Records from a collection:
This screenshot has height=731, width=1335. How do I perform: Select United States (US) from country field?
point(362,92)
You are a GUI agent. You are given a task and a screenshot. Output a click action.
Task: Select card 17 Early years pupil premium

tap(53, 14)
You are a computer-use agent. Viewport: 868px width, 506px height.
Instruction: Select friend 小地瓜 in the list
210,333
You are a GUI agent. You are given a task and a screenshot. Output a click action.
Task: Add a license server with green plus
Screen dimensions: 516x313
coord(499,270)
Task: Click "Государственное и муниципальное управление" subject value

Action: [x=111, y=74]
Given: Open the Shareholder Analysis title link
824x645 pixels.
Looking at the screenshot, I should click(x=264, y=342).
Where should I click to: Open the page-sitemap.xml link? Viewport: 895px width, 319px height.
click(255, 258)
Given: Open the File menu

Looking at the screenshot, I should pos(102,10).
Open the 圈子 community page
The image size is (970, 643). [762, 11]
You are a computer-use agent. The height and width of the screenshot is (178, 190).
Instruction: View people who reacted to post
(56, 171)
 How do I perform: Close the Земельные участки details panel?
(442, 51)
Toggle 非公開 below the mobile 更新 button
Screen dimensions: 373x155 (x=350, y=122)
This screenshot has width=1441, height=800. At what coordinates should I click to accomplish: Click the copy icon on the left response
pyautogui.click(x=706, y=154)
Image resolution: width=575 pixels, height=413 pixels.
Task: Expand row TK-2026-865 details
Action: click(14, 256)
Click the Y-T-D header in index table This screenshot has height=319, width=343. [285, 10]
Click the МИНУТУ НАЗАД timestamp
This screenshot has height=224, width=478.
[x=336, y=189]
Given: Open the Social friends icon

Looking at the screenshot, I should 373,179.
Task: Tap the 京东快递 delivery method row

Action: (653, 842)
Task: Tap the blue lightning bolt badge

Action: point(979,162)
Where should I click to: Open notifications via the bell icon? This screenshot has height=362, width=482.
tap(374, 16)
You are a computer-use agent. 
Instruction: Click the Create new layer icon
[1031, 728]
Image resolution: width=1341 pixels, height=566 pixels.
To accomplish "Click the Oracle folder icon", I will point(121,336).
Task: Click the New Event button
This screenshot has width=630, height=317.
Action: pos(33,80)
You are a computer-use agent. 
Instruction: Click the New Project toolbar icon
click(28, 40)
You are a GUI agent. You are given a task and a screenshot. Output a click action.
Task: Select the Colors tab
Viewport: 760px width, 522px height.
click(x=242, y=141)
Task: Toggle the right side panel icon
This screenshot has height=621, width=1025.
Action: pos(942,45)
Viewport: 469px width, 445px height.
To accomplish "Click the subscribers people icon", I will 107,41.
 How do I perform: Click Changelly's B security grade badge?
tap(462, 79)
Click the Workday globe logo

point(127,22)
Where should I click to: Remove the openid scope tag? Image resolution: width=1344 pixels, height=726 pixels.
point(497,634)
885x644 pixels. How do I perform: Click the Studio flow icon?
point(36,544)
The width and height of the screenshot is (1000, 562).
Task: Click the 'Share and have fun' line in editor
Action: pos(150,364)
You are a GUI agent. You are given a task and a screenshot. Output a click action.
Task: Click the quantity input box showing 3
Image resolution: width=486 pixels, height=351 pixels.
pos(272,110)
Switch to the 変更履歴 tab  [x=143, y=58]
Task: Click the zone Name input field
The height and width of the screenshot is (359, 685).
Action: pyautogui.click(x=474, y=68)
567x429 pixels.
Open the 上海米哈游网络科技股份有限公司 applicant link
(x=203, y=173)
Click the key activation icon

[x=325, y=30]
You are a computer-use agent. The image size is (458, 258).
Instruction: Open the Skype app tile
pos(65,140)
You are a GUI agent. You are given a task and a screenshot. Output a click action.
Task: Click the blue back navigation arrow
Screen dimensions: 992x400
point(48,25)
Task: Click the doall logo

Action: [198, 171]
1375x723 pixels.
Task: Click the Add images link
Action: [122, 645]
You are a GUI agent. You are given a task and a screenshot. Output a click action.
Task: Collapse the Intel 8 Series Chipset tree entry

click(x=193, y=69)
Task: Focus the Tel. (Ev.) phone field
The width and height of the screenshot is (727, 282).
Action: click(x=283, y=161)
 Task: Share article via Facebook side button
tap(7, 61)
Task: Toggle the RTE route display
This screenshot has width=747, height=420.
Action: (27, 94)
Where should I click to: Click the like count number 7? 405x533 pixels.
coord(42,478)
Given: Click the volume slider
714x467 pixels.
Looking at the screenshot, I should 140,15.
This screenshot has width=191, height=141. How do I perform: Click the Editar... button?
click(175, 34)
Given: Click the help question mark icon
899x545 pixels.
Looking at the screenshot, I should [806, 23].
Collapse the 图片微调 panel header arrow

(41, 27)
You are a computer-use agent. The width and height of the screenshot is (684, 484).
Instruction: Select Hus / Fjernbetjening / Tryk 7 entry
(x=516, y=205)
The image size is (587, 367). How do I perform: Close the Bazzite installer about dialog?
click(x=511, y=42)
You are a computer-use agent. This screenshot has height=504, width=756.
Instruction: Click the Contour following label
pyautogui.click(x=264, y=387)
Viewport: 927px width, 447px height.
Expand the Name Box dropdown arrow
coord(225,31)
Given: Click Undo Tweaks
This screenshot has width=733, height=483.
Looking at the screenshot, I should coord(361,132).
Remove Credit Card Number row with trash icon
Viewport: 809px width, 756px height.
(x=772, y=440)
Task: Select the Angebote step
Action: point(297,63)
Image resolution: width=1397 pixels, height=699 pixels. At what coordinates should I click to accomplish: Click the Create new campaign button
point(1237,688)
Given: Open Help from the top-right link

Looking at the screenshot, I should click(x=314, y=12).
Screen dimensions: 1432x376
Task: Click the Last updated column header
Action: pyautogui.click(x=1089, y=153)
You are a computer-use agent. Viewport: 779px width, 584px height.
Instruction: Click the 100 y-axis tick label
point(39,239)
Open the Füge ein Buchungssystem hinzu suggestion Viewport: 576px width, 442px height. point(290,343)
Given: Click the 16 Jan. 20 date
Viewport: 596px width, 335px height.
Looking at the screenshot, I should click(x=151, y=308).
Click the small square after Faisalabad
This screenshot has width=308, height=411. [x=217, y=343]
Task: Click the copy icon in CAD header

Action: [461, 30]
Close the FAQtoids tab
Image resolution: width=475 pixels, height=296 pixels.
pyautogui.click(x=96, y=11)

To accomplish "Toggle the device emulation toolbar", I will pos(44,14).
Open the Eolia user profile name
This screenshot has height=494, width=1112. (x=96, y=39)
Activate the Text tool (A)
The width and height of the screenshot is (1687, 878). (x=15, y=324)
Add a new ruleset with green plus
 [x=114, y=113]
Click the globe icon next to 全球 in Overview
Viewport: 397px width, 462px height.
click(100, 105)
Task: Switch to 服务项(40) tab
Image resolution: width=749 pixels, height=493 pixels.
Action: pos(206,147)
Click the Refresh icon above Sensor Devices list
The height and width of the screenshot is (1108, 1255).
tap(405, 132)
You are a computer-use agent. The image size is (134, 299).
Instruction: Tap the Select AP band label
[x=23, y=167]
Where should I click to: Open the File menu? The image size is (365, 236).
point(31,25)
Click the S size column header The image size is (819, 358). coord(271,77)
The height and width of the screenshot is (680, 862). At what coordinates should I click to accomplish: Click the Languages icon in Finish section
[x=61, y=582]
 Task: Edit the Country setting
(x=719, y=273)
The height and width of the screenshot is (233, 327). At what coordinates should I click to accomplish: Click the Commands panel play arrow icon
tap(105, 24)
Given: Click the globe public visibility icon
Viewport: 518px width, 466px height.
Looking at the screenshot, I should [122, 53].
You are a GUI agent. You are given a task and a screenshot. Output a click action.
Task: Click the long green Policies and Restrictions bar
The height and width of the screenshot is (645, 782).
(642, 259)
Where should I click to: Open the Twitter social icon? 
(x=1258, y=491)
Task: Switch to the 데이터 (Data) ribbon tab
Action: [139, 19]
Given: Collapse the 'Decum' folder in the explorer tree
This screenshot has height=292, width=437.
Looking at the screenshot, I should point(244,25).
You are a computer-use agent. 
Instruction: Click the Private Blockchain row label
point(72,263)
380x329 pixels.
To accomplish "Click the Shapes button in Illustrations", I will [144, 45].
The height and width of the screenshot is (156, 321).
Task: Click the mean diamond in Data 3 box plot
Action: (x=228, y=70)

# Assignment:
Using the data above, show each line where "folder" occurs.

# Written answer:
To accomplish "Click the Oracle folder icon", I will point(121,336).
Given: Collapse the 'Decum' folder in the explorer tree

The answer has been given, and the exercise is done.